Books History

A Tale of Two Generals: Nathaniel Philbrick’s “Valiant Ambition”

The two most famous generals of the American Revolution are George Washington and Benedict Arnold. Everyone knows the story: Washington was the heroic savior of a ragtag band of farmers, potters, and boys who managed to defeat the British; Benedict Arnold was the courageous hero turned traitor for some money, the American Judas. But, as Philbrick notes, “The United States had been created through an act of disloyalty. No matter how eloquently the Declaration of Independence had attempted to justify the American rebellion, a residual guilt hovered over the circumstances of the country’s founding. Arnold changed all that. By threatening to destroy the newly created republic through, ironically, his own betrayal, Arnold gave this nation of traitors the greatest of gifts: a myth of creation.”

Nathaniel Philbrick rode his fame as America’s foremost writer of New England history into a four-part history of early America: Mayflower, Bunker Hill, Valiant Ambition, and In the Hurricane’s Eye.
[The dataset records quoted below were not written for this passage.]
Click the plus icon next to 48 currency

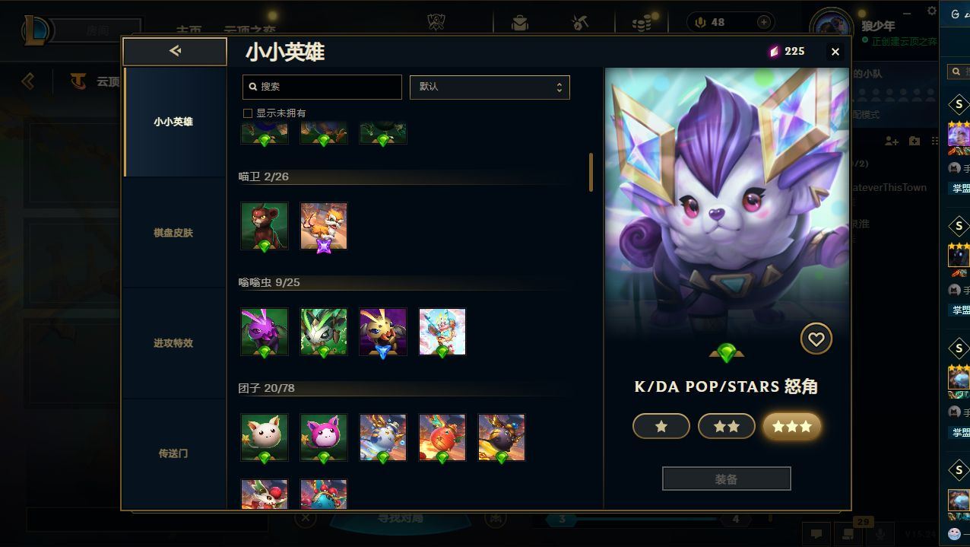tap(764, 22)
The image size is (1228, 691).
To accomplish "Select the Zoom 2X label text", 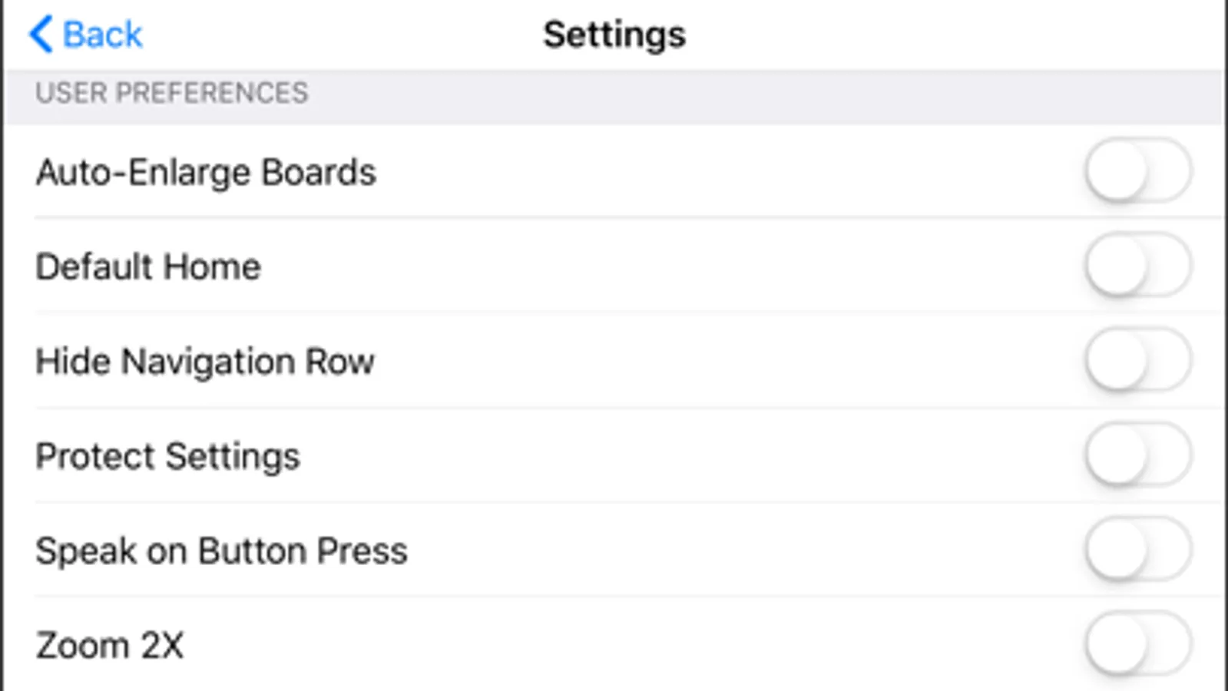I will click(110, 645).
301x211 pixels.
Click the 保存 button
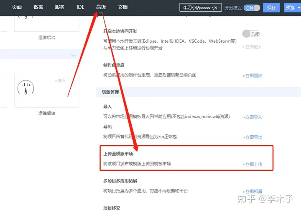click(x=271, y=8)
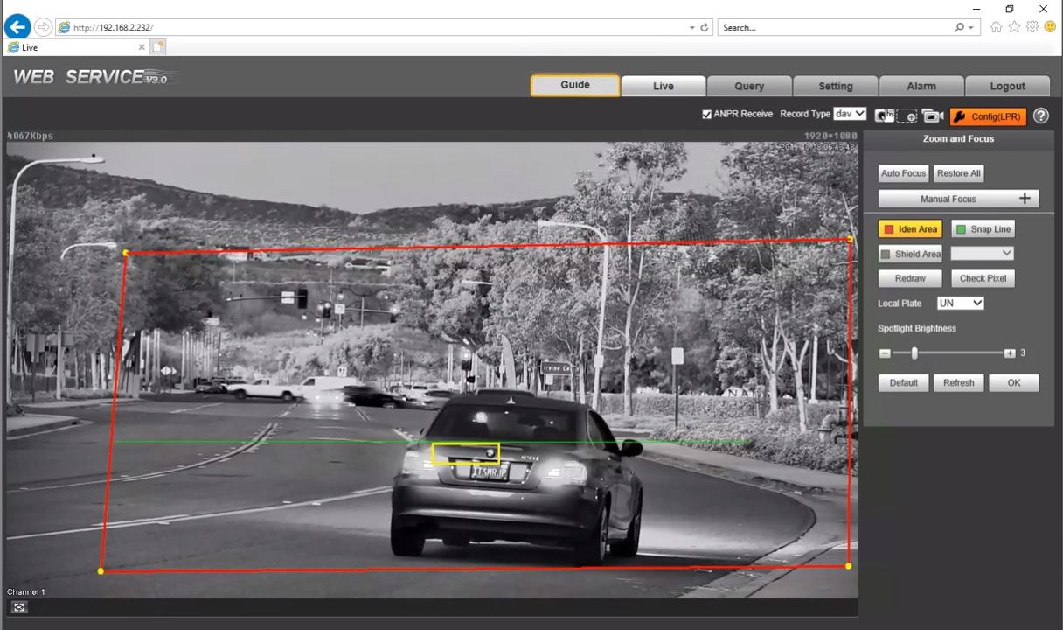Click the manual snapshot icon

885,116
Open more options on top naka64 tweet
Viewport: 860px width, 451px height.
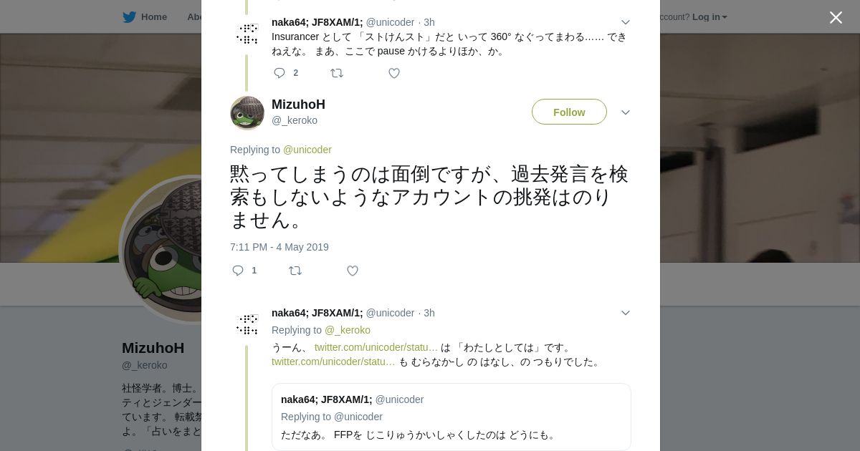[x=626, y=23]
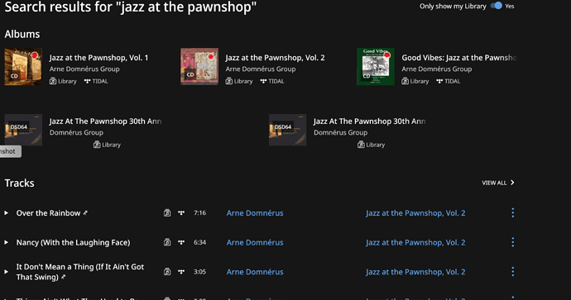Open Jazz at the Pawnshop, Vol. 2 link in Nancy row
Viewport: 571px width, 300px height.
tap(415, 242)
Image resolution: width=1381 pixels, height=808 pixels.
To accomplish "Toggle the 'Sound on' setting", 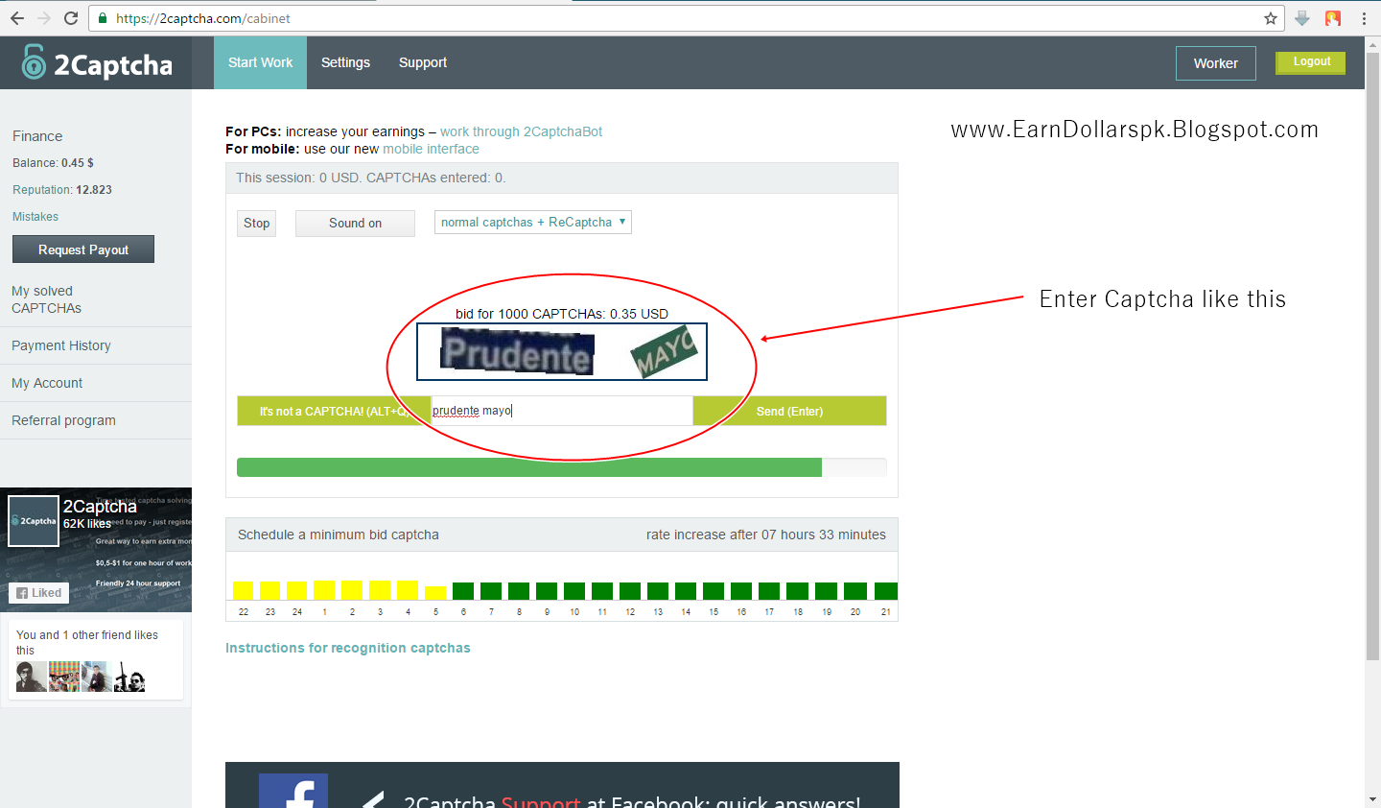I will tap(355, 223).
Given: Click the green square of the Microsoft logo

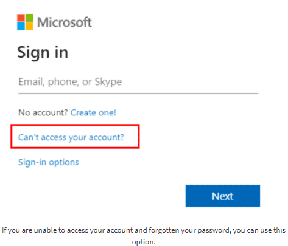Looking at the screenshot, I should click(29, 18).
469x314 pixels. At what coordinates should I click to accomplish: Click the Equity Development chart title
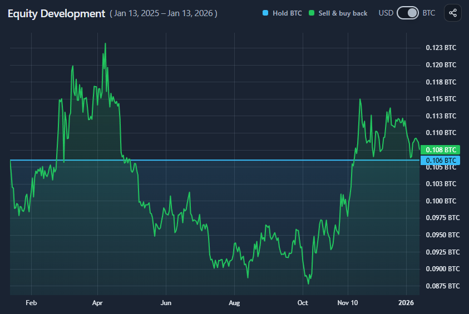click(56, 14)
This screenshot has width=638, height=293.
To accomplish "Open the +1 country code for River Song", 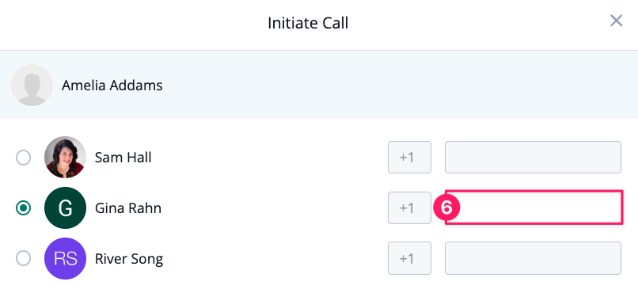I will point(409,258).
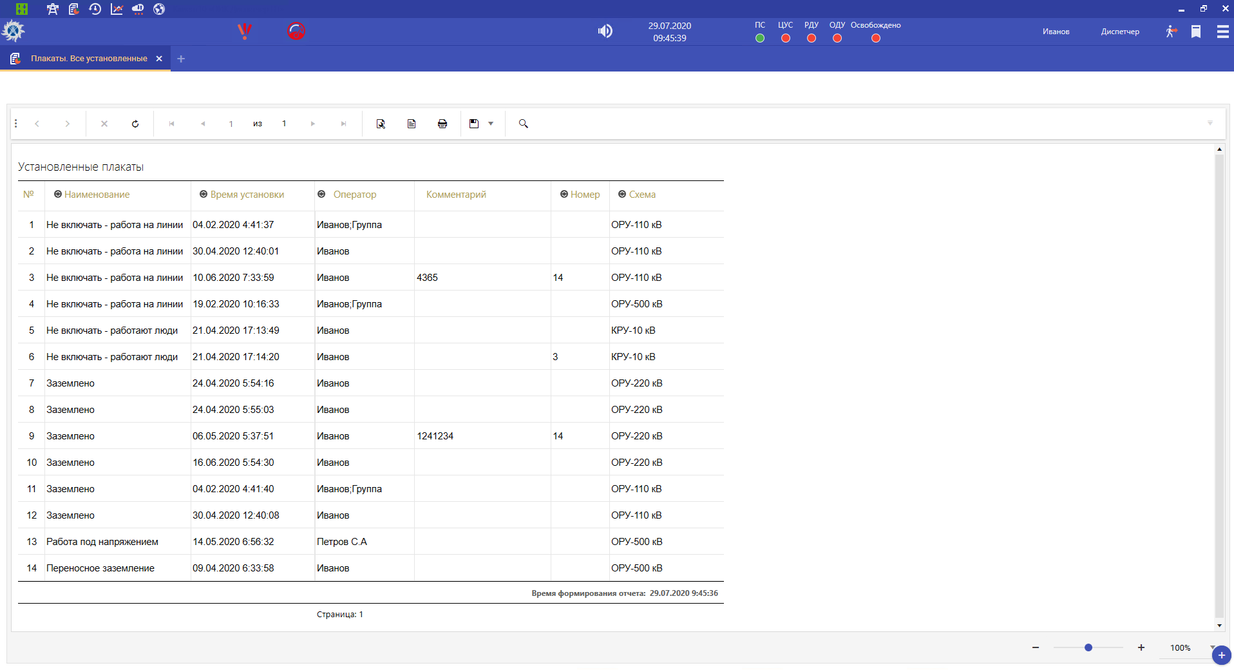Toggle the Освобождено status indicator
Screen dimensions: 1234x670
pos(876,38)
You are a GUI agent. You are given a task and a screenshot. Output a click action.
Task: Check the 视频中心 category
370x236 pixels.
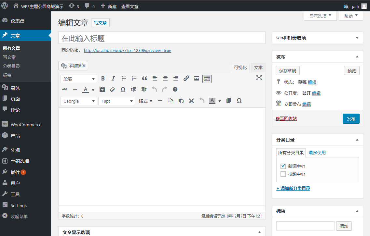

Valiant Ambition spiritually picks up where Bunker Hill left off, the American Revolution after the British evacuation of Boston and the pivot to New York in 1776.

As the subtitle makes clear: “George Washington, Benedict Arnold, and the Fate of the American Revolution,” this book primarily concerns itself with the tale of America’s two most notorious generals of the Revolution. But it is much more than that.

While American characters center prominently, Philbrick also takes us through the whirlwind of British and loyalist figures who populate the American Revolutionary story: William Howe, Richard Howe, John Burgoyne, Henry Clinton, Peggy Shippen, John André, and many others. The British participants were as much a ragtag assembly as their American counterparts. English, Irish, and Germans. Tories and Whigs. Those who wanted to crush the revolution and those who wanted accommodation and reconciliation.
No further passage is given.